[Start of section]

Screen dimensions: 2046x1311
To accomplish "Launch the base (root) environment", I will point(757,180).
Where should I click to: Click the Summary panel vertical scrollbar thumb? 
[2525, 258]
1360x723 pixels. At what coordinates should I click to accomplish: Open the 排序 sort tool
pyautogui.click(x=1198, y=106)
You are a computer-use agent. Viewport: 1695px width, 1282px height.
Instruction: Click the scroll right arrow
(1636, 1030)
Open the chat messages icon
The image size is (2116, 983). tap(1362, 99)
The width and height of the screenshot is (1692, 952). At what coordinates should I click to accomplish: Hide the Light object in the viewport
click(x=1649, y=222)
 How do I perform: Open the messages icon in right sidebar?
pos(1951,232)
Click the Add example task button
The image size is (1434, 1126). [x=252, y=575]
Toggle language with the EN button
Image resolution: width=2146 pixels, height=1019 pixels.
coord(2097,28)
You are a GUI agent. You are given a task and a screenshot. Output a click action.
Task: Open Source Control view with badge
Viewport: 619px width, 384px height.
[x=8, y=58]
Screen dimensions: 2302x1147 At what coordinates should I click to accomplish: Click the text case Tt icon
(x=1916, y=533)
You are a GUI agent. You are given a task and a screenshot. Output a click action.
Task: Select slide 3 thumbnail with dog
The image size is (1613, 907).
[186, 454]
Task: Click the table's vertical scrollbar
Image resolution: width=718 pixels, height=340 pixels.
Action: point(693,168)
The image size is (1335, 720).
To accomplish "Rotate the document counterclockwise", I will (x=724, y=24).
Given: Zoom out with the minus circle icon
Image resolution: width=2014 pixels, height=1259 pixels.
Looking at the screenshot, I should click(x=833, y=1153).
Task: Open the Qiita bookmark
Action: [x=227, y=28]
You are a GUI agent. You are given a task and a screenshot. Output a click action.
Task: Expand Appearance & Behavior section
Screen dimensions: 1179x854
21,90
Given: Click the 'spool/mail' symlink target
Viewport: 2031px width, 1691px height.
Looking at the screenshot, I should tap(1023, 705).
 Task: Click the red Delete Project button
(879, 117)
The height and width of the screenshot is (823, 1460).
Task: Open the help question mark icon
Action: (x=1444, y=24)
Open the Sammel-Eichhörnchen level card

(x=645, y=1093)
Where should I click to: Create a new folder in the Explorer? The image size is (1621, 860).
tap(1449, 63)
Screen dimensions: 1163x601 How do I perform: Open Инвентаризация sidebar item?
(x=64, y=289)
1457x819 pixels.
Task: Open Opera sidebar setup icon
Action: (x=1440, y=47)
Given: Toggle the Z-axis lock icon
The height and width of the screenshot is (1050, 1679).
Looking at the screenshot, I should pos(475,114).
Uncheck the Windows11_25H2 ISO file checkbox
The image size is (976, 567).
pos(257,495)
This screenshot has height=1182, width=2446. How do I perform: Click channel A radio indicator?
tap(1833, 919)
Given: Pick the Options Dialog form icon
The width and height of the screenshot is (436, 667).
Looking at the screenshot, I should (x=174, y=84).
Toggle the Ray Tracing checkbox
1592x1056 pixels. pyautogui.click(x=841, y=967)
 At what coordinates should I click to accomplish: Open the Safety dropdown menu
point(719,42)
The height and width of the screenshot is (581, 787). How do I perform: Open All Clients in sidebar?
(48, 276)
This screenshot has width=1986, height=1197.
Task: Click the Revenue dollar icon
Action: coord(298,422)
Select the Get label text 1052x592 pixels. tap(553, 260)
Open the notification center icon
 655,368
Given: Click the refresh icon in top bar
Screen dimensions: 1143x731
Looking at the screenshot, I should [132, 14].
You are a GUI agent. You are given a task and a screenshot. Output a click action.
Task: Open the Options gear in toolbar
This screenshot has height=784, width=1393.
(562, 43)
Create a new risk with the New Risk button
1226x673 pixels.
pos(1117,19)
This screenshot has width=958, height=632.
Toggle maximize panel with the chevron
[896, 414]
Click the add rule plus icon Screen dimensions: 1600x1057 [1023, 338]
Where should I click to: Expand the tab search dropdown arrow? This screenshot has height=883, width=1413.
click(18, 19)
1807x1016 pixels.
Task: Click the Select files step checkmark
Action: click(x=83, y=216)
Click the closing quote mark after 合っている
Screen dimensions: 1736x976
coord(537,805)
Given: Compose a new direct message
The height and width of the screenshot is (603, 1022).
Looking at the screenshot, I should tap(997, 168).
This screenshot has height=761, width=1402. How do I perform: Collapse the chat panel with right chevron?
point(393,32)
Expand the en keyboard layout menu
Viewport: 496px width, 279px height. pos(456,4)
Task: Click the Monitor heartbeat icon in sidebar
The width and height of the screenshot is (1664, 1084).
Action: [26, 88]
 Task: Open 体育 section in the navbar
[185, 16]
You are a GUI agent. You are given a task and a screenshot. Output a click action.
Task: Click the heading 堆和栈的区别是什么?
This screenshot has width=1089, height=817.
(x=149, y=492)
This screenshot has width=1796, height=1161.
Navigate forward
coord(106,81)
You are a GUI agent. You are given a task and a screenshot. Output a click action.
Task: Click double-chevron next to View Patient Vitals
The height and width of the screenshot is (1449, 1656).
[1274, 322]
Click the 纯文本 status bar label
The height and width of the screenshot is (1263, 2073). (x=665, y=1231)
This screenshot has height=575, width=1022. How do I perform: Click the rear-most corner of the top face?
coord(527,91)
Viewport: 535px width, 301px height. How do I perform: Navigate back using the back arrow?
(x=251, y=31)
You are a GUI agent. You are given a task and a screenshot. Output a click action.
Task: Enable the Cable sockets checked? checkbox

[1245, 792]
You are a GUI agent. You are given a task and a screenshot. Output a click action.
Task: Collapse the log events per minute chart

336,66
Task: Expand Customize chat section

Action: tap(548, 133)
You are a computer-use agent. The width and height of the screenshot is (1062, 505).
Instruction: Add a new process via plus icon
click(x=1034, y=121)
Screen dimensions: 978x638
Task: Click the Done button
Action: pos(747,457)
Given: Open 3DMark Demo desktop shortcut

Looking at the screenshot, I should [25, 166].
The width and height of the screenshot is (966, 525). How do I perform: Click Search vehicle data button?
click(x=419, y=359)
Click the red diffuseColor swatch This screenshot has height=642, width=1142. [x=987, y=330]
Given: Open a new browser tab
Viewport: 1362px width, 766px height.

[End of section]

_AIM OF THE EXERCISE_
Display each line of the data where "computer" occurs.

_RESPONSE_
You are a computer-use agent. Viewport: 1695px width, 1282px height.
You are a computer-use agent. The width and height of the screenshot is (1062, 505).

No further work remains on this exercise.